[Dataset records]

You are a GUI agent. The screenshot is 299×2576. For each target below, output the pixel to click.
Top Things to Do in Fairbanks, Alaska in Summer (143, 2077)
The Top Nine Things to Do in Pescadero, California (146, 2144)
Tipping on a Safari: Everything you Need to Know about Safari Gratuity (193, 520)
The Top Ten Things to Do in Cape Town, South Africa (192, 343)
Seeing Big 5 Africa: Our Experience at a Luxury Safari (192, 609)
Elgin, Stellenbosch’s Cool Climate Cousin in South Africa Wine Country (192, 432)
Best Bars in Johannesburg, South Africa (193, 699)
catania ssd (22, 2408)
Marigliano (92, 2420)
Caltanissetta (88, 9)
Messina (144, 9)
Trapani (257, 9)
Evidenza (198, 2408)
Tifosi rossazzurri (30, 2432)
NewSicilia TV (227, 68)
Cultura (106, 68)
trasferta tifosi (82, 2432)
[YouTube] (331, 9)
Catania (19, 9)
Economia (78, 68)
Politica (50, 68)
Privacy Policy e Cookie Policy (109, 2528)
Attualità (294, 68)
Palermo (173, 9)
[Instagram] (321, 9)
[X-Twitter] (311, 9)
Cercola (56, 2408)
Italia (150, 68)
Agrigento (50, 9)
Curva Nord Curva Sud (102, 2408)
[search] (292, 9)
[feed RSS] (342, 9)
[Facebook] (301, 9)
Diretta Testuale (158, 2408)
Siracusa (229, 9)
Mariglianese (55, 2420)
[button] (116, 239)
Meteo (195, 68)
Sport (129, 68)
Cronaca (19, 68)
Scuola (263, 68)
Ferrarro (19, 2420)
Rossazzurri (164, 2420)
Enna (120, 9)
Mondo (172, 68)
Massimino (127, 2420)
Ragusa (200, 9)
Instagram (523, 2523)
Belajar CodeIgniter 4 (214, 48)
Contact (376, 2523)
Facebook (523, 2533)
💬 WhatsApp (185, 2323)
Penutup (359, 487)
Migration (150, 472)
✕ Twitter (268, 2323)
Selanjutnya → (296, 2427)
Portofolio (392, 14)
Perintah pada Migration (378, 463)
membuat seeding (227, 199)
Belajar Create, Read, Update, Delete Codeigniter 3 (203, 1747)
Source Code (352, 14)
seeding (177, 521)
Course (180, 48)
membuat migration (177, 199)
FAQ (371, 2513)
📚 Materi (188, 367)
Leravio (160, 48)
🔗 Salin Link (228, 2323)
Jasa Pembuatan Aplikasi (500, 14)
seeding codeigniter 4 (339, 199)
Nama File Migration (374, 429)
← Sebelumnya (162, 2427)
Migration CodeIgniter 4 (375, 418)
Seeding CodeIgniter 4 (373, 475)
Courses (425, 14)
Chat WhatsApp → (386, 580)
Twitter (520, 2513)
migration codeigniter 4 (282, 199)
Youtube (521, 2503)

What to work on »
From the data above, output only the lines between the line containing "Portofolio (392, 14)" and the line containing "seeding codeigniter 4 (339, 199)", inclusive, exactly as written.

Solution for this exercise »
Portofolio (392, 14)
Perintah pada Migration (378, 463)
membuat seeding (227, 199)
Belajar Create, Read, Update, Delete Codeigniter 3 (203, 1747)
Source Code (352, 14)
seeding (177, 521)
Course (180, 48)
membuat migration (177, 199)
FAQ (371, 2513)
📚 Materi (188, 367)
Leravio (160, 48)
🔗 Salin Link (228, 2323)
Jasa Pembuatan Aplikasi (500, 14)
seeding codeigniter 4 (339, 199)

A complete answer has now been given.